Clinical Features and Outcome of HTLV-1 Carriers Diagnosed with Hodgkin Lymphoma in Peru: A Matched Cohort Study

Background: The human T-cell lymphotropic virus type 1 (HTLV-1) is an oncogenic retrovirus that affects CD4+ T-cell lymphocytes and is the cause for adult T-cell leukemia/lymphoma (ATLL), an aggressive peripheral T-cell neoplasm. Hodgkin-like ATLL subtype is a unique entity usually indistinguishable from Hodgkin lymphoma (HL) in the setting of HTLV-1 infection. HTLV-1 proviral integration and TCR Cb1 gene rearrangement testing are often necessary to differentiate both entities. However, less is known on HTLV-1 carriers diagnosed with HL (HTLV-1+ HL). We aim to compare survival outcomes between HTLV-1+ HL and matched controls treated at the National Cancer Institute in Peru.

Methods: We reviewed medical records of patients diagnosed and managed for HL at the National Cancer Institute (Instituto Nacional de Enfermedades Neoplasicas, INEN) in Lima-Peru between 2002 and 2019. All patients should have had serologic evaluation for HTLV-1 infection at the time of diagnosis and should have had no suspicion (or confirmation) of a T-cell neoplasm during pathological examination. To investigate the impact of HTLV-1 infection on survival, we matched HTLV-1+ HL cases to HTLV-1-negative HL patients (controls) based on age, sex, cancer staging, and comorbidities. Treatment responses were assessed according to the Lugano criteria. Survival curves (event-free and overall survival) were estimated using the Kaplan-Meier method and compared with the Log-rank test. Multivariate Cox regression analysis was fitted and reported as Hazard Ratios (HR) with a 95% confidence interval (95% CI).

Results: A total of 68 HL patients were identified and had sufficient data for analysis. Twenty cases had HTLV-1+ HL and 48 HTLV-1-negative HL. Table 1 summarizes the clinical features and outcomes of HL patients. In all patients the median age at diagnosis was 55 years with a female/male ratio of 1:1. Histological subtypes of HL were not statistically different among both groups with mixed cellularity as the most common subtype (HTLV-1+ HL 50% vs. HTLV-1-negative HL 38%), followed by nodular sclerosis (HTLV-1+ HL 15% vs. 31%), lymphocyte-rich (HTLV-1+ HL 15% vs. 15%), and nodular lymphocyte-predominant (HTLV-1+ HL 5% vs. 4%). ECOG performance status ≤2, advanced-stage disease (III-IV), presence of B symptoms, and presence of extranodal disease at the time of diagnosis were not different in both groups. Co-infections were presented in 5 (7.4%) HL patients (1 strongyloidiasis and 3 tuberculosis in the HTLV-1+ HL group, and 1 tuberculosis in the HTLV-1 negative HL group). All HTLV-1-negative HL patients were treated with first-line ABVD regimen compared to 18 (90%) HTLV-1+ HL patients; the remaining HTLV-1+ HL patients received involved-field radiation (n=1) and best supportive care (n=1). HTLV-1+ HL patients had inferior response rates (complete and partial response) compared to the matched control group (CR: 60% vs. 71%, and PR: 15% vs. 27%, respectively, p=0.015). At a median follow-up of 5-years, the overall survival was 55% in HTLV-1+ HL versus 67% in the matched control group (aHR: 1.39, 95%CI [0.6-3.4], p=0.47) (Figure 1). In the multivariate analysis, HTLV-1 infection was not a significant prognostic factor for worse event-free or overall survival. Relapsed rates were not different between both groups (HTLV-1+ HL 25% vs. 20.8%), however, more deaths were seen in the HTLV-1+ HL group (60% vs. 35%) but this was not statistically significant.

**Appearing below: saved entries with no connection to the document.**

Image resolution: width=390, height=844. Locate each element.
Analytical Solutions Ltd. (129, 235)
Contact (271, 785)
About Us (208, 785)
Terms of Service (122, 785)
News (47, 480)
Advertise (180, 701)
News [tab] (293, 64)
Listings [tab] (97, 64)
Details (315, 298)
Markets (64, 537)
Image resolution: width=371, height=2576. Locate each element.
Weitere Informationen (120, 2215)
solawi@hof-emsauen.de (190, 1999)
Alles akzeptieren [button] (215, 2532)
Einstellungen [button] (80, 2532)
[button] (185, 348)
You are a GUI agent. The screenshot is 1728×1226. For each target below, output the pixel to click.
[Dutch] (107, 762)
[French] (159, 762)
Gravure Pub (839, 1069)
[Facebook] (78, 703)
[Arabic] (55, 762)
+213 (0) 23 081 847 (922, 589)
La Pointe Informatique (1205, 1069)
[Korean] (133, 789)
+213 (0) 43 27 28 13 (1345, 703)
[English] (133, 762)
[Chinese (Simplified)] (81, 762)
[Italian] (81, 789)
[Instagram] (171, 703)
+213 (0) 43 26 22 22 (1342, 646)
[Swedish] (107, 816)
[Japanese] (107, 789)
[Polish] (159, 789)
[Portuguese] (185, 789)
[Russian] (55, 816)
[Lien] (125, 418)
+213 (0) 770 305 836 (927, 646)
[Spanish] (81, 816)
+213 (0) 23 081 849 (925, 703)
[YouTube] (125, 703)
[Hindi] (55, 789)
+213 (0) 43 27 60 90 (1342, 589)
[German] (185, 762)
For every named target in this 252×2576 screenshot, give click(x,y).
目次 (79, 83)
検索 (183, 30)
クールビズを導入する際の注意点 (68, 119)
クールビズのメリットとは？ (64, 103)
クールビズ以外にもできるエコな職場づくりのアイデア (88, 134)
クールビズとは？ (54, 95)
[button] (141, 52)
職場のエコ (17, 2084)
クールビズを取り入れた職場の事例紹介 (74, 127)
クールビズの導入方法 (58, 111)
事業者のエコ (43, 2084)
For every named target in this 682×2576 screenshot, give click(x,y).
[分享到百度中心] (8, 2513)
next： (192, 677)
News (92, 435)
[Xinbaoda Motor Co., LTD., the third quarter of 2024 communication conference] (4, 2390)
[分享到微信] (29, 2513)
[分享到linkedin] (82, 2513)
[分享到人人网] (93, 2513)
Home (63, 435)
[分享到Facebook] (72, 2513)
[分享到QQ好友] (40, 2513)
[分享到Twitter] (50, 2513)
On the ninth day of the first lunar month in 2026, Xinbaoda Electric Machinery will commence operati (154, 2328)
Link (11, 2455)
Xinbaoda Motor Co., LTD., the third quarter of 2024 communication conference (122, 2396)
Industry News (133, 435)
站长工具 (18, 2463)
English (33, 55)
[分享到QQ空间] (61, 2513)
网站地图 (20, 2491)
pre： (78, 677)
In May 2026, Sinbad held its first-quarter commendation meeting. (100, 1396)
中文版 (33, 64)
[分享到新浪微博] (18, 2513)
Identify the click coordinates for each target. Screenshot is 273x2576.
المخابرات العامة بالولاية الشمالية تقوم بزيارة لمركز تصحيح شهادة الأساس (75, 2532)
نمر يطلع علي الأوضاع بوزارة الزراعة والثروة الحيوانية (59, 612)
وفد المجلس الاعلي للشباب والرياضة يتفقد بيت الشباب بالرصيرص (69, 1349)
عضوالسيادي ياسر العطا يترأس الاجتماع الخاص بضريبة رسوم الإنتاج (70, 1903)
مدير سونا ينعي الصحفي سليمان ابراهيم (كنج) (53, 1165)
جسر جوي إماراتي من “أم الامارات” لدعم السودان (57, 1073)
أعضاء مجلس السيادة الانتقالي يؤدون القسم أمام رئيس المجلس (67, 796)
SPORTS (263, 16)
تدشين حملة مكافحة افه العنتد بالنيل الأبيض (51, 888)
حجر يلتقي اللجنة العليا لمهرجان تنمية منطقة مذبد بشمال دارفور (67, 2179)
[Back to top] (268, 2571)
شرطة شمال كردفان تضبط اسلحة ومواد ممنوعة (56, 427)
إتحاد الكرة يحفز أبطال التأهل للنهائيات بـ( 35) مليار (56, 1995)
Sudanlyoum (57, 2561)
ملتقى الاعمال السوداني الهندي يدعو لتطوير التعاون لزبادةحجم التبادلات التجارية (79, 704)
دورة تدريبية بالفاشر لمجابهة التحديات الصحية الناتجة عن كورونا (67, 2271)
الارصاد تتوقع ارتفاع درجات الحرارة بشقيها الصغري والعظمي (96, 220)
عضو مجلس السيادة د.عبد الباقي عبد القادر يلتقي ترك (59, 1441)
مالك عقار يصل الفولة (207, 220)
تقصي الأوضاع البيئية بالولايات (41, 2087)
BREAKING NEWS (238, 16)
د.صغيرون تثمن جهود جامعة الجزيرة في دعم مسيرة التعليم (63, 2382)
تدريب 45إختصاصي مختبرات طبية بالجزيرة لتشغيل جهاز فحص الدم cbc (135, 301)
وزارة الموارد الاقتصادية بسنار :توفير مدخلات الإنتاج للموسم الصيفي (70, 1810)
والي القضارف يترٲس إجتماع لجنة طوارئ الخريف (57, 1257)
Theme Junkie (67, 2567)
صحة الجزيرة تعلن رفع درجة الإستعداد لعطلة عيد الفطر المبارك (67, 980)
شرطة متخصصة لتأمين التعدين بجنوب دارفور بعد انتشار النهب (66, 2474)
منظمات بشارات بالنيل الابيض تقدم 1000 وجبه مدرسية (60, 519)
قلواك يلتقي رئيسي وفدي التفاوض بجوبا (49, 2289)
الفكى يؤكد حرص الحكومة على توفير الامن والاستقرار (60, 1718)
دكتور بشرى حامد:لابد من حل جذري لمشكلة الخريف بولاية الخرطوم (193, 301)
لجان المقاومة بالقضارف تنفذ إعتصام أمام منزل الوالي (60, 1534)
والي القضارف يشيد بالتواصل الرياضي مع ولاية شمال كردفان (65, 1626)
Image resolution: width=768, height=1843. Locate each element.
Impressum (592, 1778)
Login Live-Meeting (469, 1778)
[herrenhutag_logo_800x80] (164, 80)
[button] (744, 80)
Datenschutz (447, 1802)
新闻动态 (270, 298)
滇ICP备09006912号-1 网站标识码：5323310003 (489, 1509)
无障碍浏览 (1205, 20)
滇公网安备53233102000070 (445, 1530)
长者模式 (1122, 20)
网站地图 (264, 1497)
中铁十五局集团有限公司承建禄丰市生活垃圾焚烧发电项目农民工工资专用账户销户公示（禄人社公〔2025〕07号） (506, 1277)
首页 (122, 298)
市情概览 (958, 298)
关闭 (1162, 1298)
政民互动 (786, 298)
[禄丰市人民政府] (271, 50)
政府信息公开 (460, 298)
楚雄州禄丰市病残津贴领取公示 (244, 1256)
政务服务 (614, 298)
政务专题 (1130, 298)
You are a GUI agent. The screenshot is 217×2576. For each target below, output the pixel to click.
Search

Conclusion: To the best of our knowledge, this is the first case series describing the characteristics and outcome of HTLV-1 carriers diagnosed with HL. We found lower response rates to conventional treatment in HTLV-1+ HL patients compared to HTLV-1 negative individuals. However, long-term outcomes and relapsed rates were not different among groups. Further investigation is needed to confirm the potential impact of HTLV-1 infection in HL outcome.